Menantikan Ujung Kasus Korupsi Jiwasraya Pada 3 Juni

Seorang pekerja melintas di depan kantor Asuransi Jiwasraya di Jalan Juanda, Jakarta, Rabu (11/12/2019).

SURABAYAPAGI.com, Jakarta - Pada Rabu (27/5), penuntut umum pada Jaksa Agung Muda Pidana Khusus (Jampidsus) Kejaksaan Agung dan Kejaksaan Negeri Jakarta Pusat telah melimpahkan berkas terdakwa Joko Hartono Tirto (JHT) dalam perkara korupsi PT Asuransi Jiwasraya (Persero) ke Pengadilan Tipikor Jakarta.

Perkara terdakwa JHT dilimpahkan ke Pengadilan Tipikor dengan dakwaan primair Pasal 2 ayat 1 juncto Pasal 18 UU Nomor 31 Tahun 1999 tentang Pemberantasan Tindak Pidana Korupsi sebagaimana diubah dengan UU Nomor 20 Tahun 2001 jo Pasal 55 ayat 1 ke – 1 KUHP jo Pasal 65 ayat 1 KUHP.

Dakwaan subsidair Pasal 3 jo Pasal 18 UU Pemberantasan Tipikor jo Pasal 55 ayat 1 ke–1 KUHP jo Pasal 65 ayat 1 KUHP. Pelimpahan ini menyusul pelimpahan lima berkas perkara dalam perkara yang sama atas nama lima terdakwa lainnya.

Kepala Pusat Penerangan Hukum Kejaksaan Agung, Hari Setiyono mengatakan Pengadilan Tindak Pidana Korupsi (Tipikor) Jakarta, telah menetapkan jadwal sidang perdana dugaan korupsi pengelolaan dana dan penggunaan dana investasi pada PT Asuransi Jiwasraya (Persero) pada Rabu, 3 Juni 2020.

"Belum diketahui apakah pelaksanaan sidang pertama akan dilaksanakan secara langsung atau secara virtual mengingat kondisi Jakarta dan sekitarnya masih dalam pandemi covid-19," kata Hari Setiyono di Jakarta, Rabu (27/5).

Surat penetapan sidang untuk lima terdakwa yakni Hendrisman Rahim, Hary Prasetyo, Syahmirwan, Heru Hidayat dan Beny Tjokrosaputro sudah keluar pada 22 Mei 2020.

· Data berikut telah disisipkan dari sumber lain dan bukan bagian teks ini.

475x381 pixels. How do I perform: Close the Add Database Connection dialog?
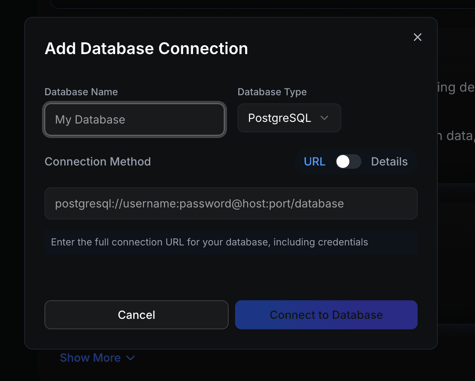(x=417, y=37)
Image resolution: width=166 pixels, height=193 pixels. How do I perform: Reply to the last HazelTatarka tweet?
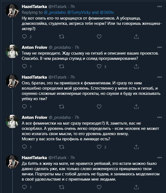pyautogui.click(x=24, y=188)
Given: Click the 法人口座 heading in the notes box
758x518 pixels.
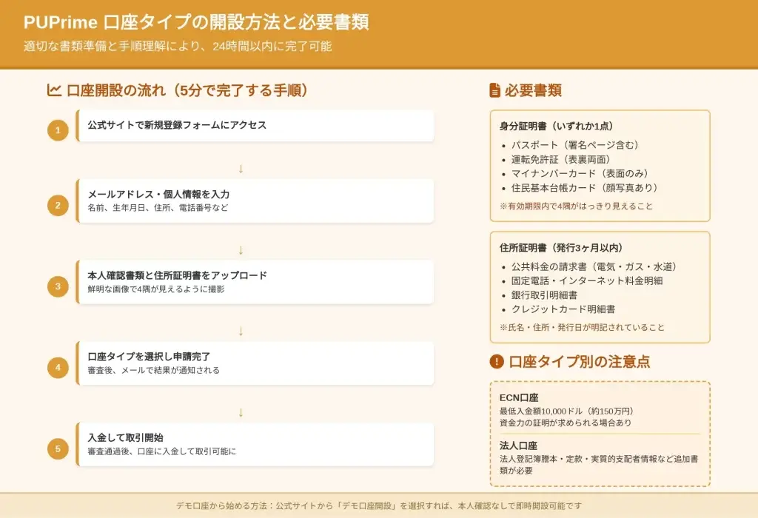Looking at the screenshot, I should click(518, 445).
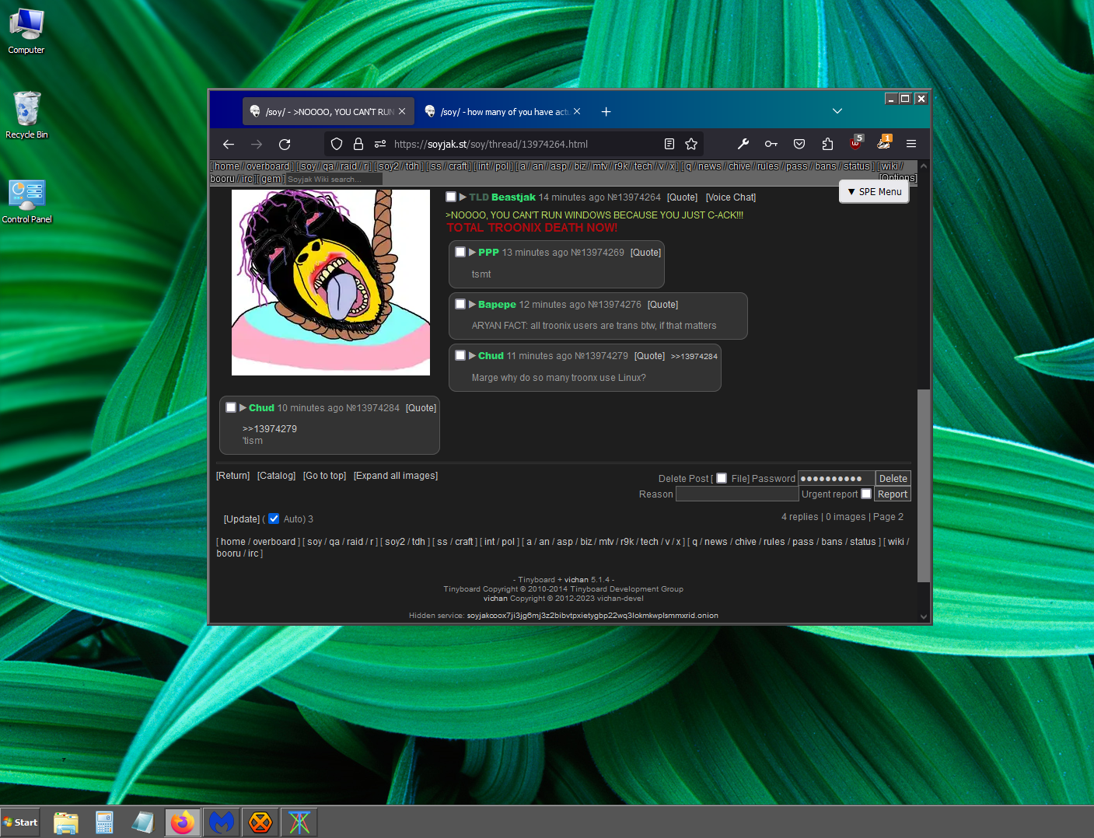Uncheck the Auto update checkbox
1094x838 pixels.
pos(274,519)
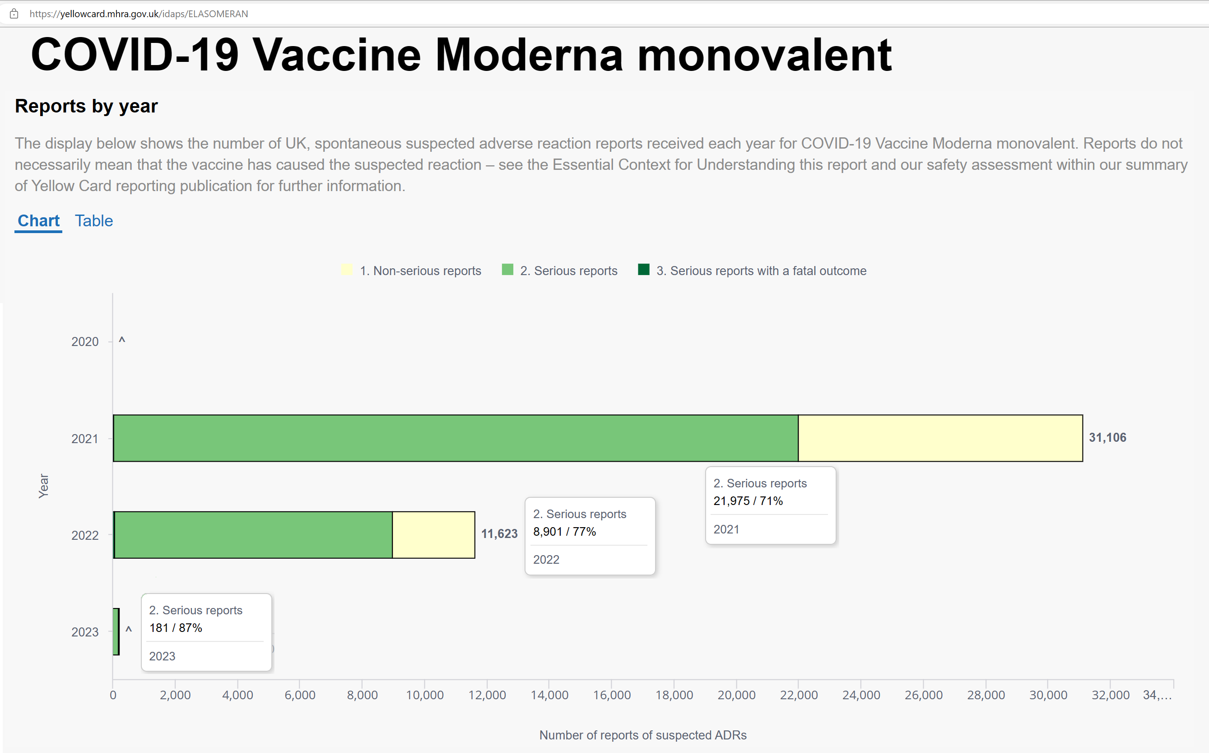Select the Chart tab
This screenshot has height=753, width=1209.
38,221
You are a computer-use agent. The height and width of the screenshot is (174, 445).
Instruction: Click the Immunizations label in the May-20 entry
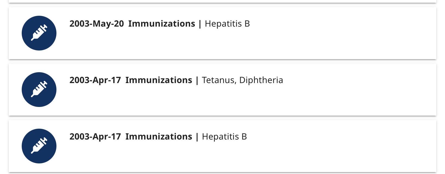tap(161, 24)
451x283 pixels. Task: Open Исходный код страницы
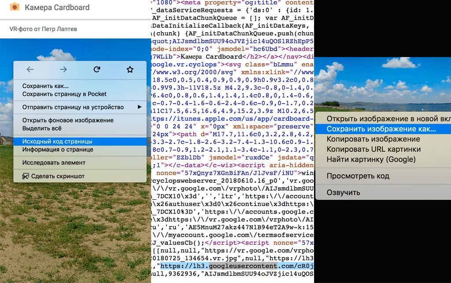tap(57, 141)
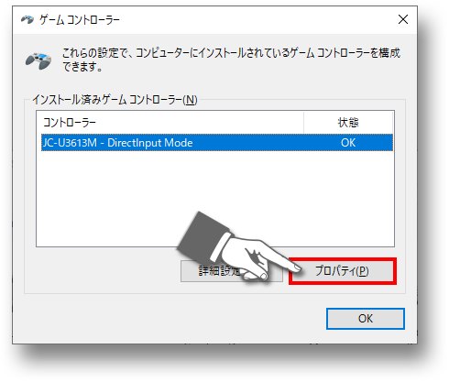The height and width of the screenshot is (382, 449).
Task: Click the description text about configuring controllers
Action: pyautogui.click(x=231, y=60)
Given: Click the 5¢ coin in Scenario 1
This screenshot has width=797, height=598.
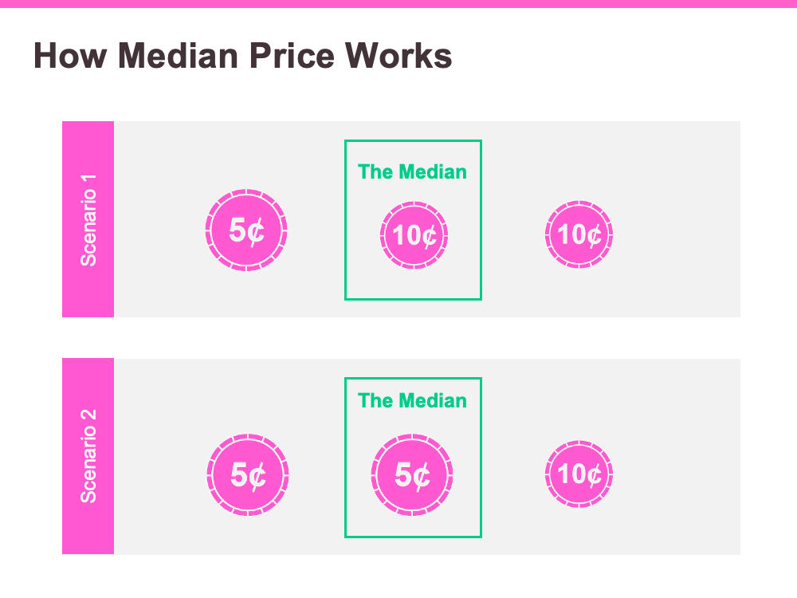Looking at the screenshot, I should point(246,230).
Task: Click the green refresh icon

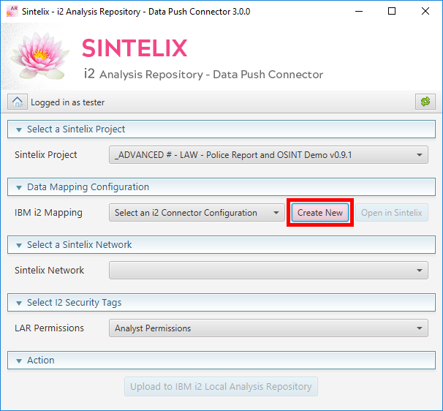Action: tap(425, 102)
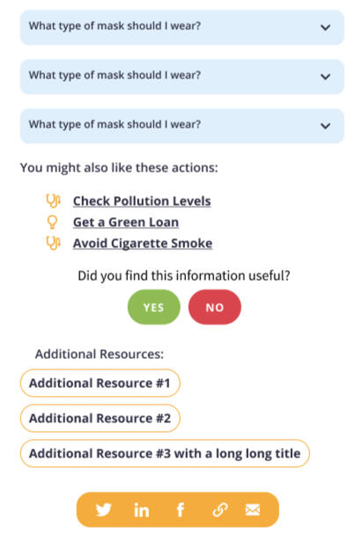363x548 pixels.
Task: Copy the page link with the chain icon
Action: coord(220,510)
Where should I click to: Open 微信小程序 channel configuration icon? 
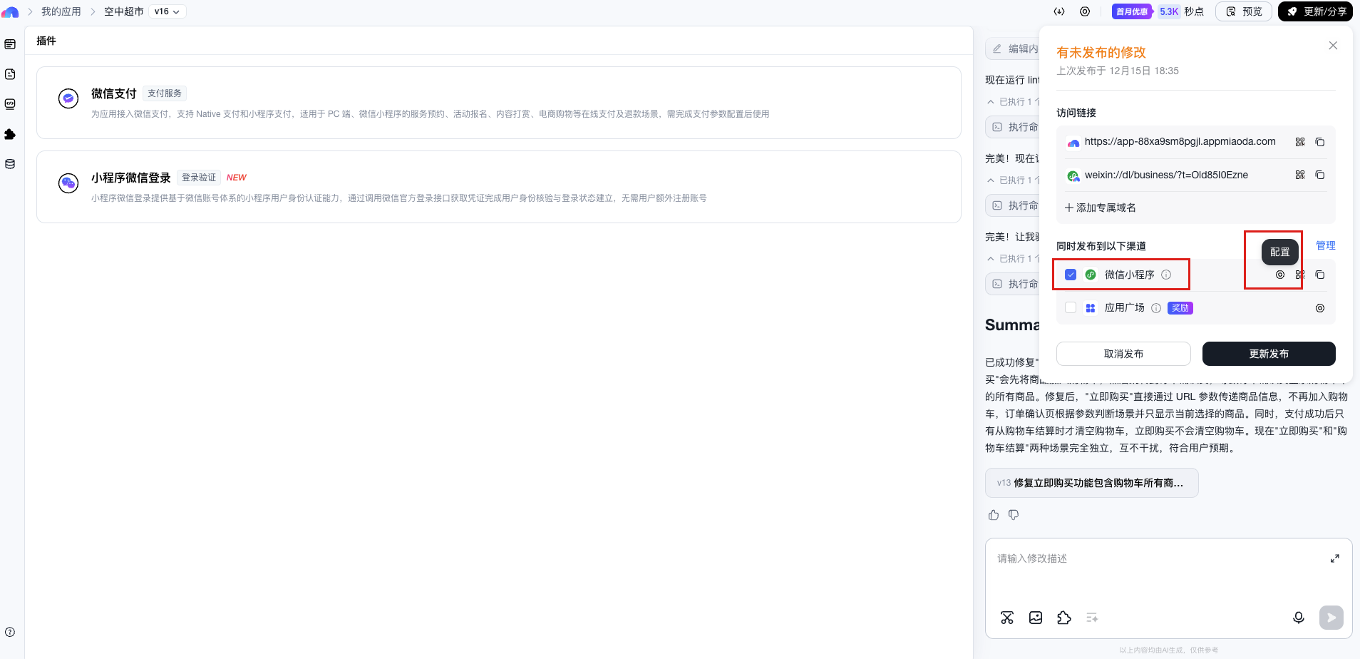pos(1279,275)
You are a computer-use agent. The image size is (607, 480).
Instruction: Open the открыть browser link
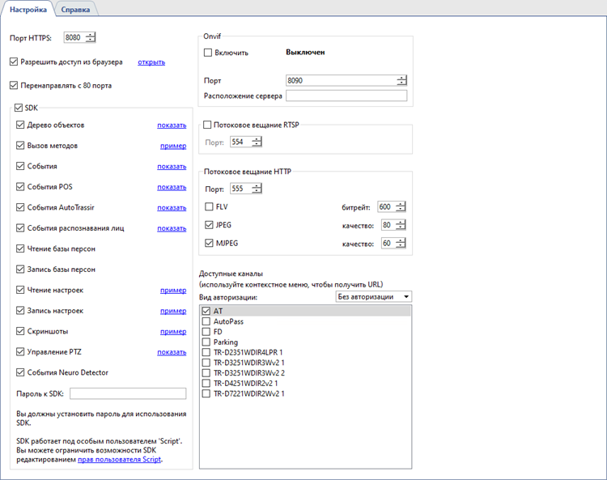tap(151, 62)
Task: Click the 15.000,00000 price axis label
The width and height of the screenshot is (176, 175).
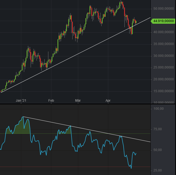Action: point(163,91)
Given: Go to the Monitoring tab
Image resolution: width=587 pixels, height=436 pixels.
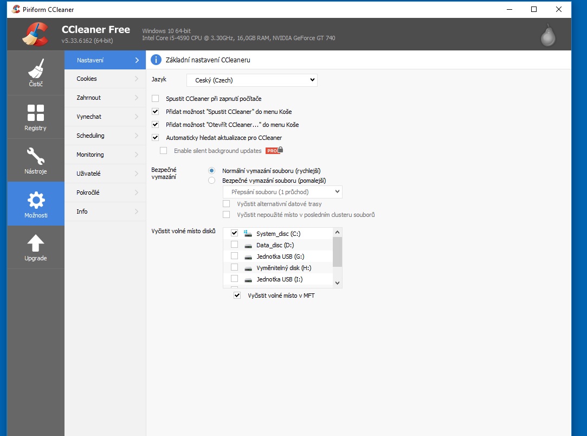Looking at the screenshot, I should click(105, 155).
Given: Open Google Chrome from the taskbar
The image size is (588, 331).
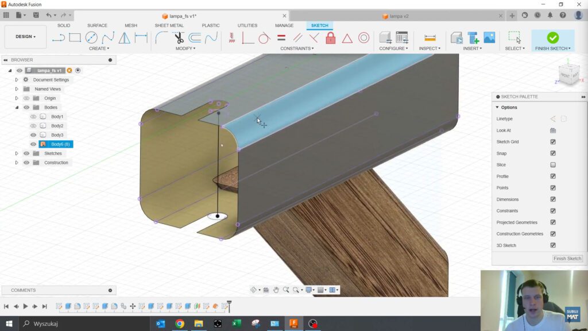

"Untuk lima berkas perkara yang lebih dulu dilimpahkan ke pengadilan, ternyata sudah mendapat penetapan hari sidang pertama yaitu hari Rabu 3 Juni 2020," urai Hari.

Sebelumnya, Kejaksaan Agung telah menetapkan status tersangka terhadap enam orang saat menyidik dugaan tindak pidana korupsi dalam pengelolaan keuangan dan dana investasi PT Asuransi Jiwasraya.